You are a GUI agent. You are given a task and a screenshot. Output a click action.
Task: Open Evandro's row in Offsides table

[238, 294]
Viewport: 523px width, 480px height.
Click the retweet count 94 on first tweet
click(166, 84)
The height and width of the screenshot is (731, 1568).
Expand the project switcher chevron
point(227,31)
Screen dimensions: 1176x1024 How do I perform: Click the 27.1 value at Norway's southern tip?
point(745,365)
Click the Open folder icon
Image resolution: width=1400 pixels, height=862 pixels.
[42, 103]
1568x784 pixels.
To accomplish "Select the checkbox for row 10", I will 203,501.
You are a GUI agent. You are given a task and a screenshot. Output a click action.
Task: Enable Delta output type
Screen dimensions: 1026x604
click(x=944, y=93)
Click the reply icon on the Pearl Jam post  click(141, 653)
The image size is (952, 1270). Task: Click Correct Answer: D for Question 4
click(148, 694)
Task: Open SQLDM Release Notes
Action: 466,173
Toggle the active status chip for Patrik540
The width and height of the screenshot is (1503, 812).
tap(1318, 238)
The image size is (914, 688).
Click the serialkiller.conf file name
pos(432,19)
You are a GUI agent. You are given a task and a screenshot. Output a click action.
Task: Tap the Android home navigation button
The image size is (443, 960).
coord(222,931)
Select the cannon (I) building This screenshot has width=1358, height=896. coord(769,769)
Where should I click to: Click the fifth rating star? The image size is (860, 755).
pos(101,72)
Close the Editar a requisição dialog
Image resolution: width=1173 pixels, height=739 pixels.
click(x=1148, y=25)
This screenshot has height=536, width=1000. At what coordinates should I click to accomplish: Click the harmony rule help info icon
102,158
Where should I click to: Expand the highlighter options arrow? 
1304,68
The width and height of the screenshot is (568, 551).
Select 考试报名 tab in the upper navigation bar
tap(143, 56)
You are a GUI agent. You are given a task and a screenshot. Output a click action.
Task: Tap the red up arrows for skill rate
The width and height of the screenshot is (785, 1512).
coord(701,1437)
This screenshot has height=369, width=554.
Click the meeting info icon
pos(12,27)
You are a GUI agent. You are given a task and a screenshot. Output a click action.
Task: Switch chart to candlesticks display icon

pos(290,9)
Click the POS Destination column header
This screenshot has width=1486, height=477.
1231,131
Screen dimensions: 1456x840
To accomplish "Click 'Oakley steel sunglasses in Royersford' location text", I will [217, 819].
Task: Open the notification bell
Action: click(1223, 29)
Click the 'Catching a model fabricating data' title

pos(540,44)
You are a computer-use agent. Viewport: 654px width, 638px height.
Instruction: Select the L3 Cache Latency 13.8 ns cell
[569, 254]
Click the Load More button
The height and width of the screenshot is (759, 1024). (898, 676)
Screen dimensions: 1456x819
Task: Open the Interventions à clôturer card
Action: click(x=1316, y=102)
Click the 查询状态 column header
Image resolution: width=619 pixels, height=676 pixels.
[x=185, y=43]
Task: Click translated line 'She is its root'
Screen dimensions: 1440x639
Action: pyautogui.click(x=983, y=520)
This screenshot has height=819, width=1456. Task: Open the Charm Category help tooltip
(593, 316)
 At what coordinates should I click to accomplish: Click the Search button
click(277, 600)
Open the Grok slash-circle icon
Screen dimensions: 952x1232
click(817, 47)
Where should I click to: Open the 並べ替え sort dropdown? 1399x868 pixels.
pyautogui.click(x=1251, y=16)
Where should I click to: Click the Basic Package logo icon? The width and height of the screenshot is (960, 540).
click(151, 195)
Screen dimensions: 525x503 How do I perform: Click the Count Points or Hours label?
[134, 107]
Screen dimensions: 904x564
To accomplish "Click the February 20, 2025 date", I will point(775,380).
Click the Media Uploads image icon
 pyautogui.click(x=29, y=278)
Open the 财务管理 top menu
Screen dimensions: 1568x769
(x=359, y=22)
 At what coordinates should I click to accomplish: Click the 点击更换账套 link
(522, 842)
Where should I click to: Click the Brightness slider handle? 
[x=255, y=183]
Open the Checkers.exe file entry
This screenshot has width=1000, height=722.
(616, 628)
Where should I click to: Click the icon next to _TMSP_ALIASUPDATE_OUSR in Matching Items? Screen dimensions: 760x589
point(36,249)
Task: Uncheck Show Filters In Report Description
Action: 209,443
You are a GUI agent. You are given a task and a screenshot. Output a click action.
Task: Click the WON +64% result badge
········
# OBJECTIVE:
Reproduce the listing above in full, renaming "GUI agent" to "interface agent" wherever it occurs and leaving everything else unchanged.

# EXERCISE SOLUTION:
You are a interface agent. You are given a task and a screenshot. Output a click action.
Task: Open Evandro's row in Offsides table

[238, 294]
Viewport: 523px width, 480px height.
Click the retweet count 94 on first tweet
click(166, 84)
The height and width of the screenshot is (731, 1568).
Expand the project switcher chevron
point(227,31)
Screen dimensions: 1176x1024 How do I perform: Click the 27.1 value at Norway's southern tip?
point(745,365)
Click the Open folder icon
Image resolution: width=1400 pixels, height=862 pixels.
[42, 103]
1568x784 pixels.
To accomplish "Select the checkbox for row 10", I will 203,501.
You are a interface agent. You are given a task and a screenshot. Output a click action.
Task: Enable Delta output type
Screen dimensions: 1026x604
click(x=944, y=93)
Click the reply icon on the Pearl Jam post  click(141, 653)
The image size is (952, 1270). Task: Click Correct Answer: D for Question 4
click(148, 694)
Task: Open SQLDM Release Notes
Action: 466,173
Toggle the active status chip for Patrik540
The width and height of the screenshot is (1503, 812).
tap(1318, 238)
The image size is (914, 688).
Click the serialkiller.conf file name
pos(432,19)
You are a interface agent. You are given a task and a screenshot. Output a click action.
Task: Tap the Android home navigation button
The image size is (443, 960).
coord(222,931)
Select the cannon (I) building This screenshot has width=1358, height=896. coord(769,769)
Where should I click to: Click the fifth rating star? The image size is (860, 755).
pos(101,72)
Close the Editar a requisição dialog
Image resolution: width=1173 pixels, height=739 pixels.
click(x=1148, y=25)
This screenshot has height=536, width=1000. At what coordinates should I click to accomplish: Click the harmony rule help info icon
102,158
Where should I click to: Expand the highlighter options arrow? 
1304,68
The width and height of the screenshot is (568, 551).
Select 考试报名 tab in the upper navigation bar
tap(143, 56)
You are a interface agent. You are given a task and a screenshot. Output a click action.
Task: Tap the red up arrows for skill rate
The width and height of the screenshot is (785, 1512).
coord(701,1437)
This screenshot has height=369, width=554.
Click the meeting info icon
pos(12,27)
You are a interface agent. You are given a task and a screenshot. Output a click action.
Task: Switch chart to candlesticks display icon

pos(290,9)
Click the POS Destination column header
This screenshot has width=1486, height=477.
1231,131
Screen dimensions: 1456x840
To accomplish "Click 'Oakley steel sunglasses in Royersford' location text", I will [217, 819].
Task: Open the notification bell
Action: click(1223, 29)
Click the 'Catching a model fabricating data' title

pos(540,44)
You are a computer-use agent. Viewport: 654px width, 638px height.
Instruction: Select the L3 Cache Latency 13.8 ns cell
[569, 254]
Click the Load More button
The height and width of the screenshot is (759, 1024). (898, 676)
Screen dimensions: 1456x819
Task: Open the Interventions à clôturer card
Action: click(x=1316, y=102)
Click the 查询状态 column header
Image resolution: width=619 pixels, height=676 pixels.
[x=185, y=43]
Task: Click translated line 'She is its root'
Screen dimensions: 1440x639
Action: pyautogui.click(x=983, y=520)
This screenshot has height=819, width=1456. Task: Open the Charm Category help tooltip
(593, 316)
 At what coordinates should I click to accomplish: Click the Search button
click(277, 600)
Open the Grok slash-circle icon
Screen dimensions: 952x1232
click(817, 47)
Where should I click to: Open the 並べ替え sort dropdown? 1399x868 pixels.
pyautogui.click(x=1251, y=16)
Where should I click to: Click the Basic Package logo icon? The width and height of the screenshot is (960, 540).
click(151, 195)
Screen dimensions: 525x503 How do I perform: Click the Count Points or Hours label?
[134, 107]
Screen dimensions: 904x564
To accomplish "Click the February 20, 2025 date", I will point(775,380).
Click the Media Uploads image icon
 pyautogui.click(x=29, y=278)
Open the 财务管理 top menu
Screen dimensions: 1568x769
(x=359, y=22)
 At what coordinates should I click to accomplish: Click the 点击更换账套 link
(522, 842)
Where should I click to: Click the Brightness slider handle? 
[x=255, y=183]
Open the Checkers.exe file entry
This screenshot has width=1000, height=722.
(616, 628)
Where should I click to: Click the icon next to _TMSP_ALIASUPDATE_OUSR in Matching Items? Screen dimensions: 760x589
point(36,249)
Task: Uncheck Show Filters In Report Description
Action: 209,443
You are a interface agent. You are given a task and a screenshot. Output a click action.
Task: Click the WON +64% result badge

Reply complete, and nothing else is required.